Drought induces epitranscriptome and proteome changes in stem-differentiating xylem of Populus trichocarpa

Drought stress increases distal poly(A) site usage and promotes m(6)A, stimulating RNA degradation and reducing transcription and translation of secondary cell wall genes in Populus trichocarpa. Understanding gene expression and regulation requires insights into RNA transcription, processing, modification, and translation. However, the relationship between the epitranscriptome and the proteome under drought stress remains undetermined in poplar (Populus trichocarpa). In this study, we used Nanopore direct RNA sequencing and tandem mass tag-based proteomic analysis to examine epitranscriptomic and proteomic regulation induced by drought treatment in stem-differentiating xylem (SDX). Our results revealed a decreased full-length read ratio under drought treatment and, especially, a decreased association between transcriptome and proteome changes in response to drought.
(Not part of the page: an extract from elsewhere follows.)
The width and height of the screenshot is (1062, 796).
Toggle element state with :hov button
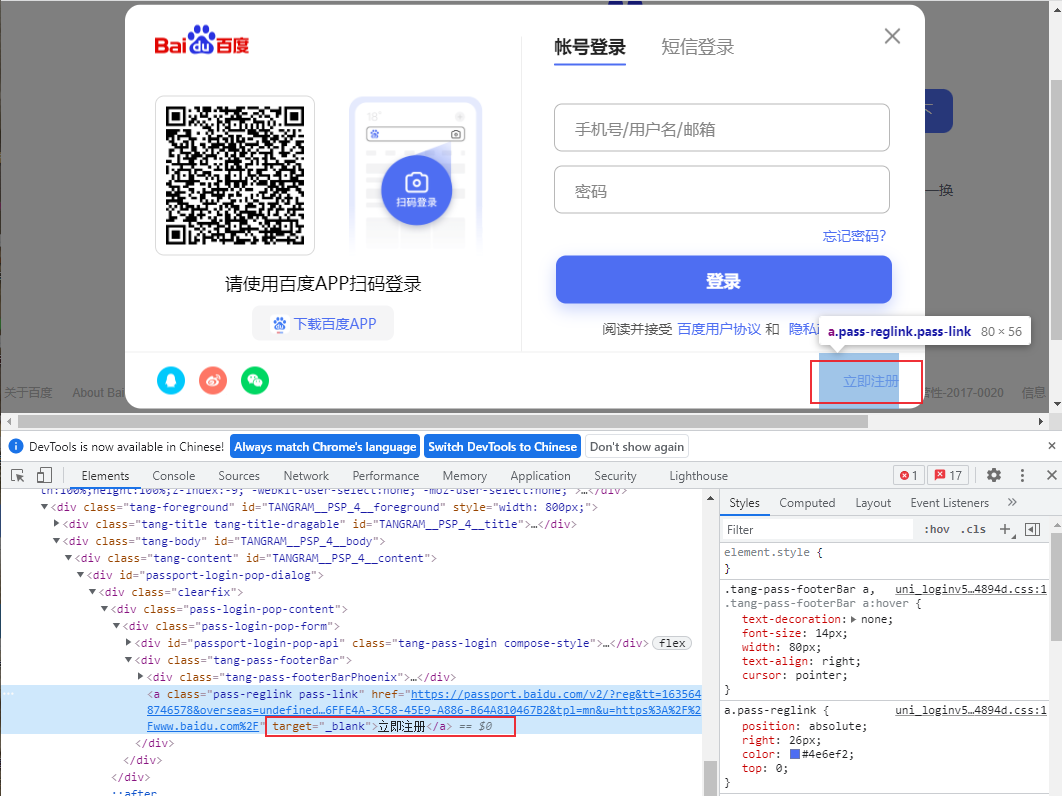coord(938,529)
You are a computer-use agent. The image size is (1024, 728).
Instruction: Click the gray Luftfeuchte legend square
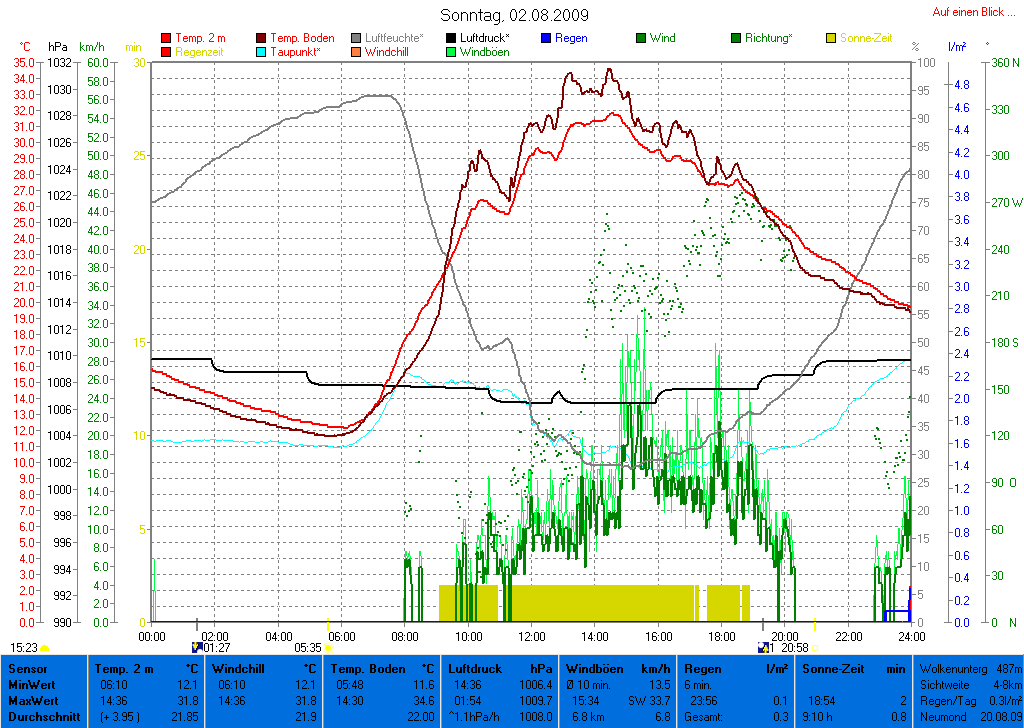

Epitranscriptome analysis of cellulose- and lignin-related genes revealed an increased N6-Methyladenosine (m(6)A) ratio, which was accompanied by decreased RNA abundance and translation, under drought stress. Interestingly, usage of the distal poly(A) site increased during drought stress. Finally, we found that transcripts of highly expressed genes tend to have shorter poly(A) tail length (PAL), and drought stress increased the percentage of transcripts with long PAL. These findings provide insights into the interplay among m(6)A, polyadenylation, PAL, and translation under drought stress in P. trichocarpa SDX.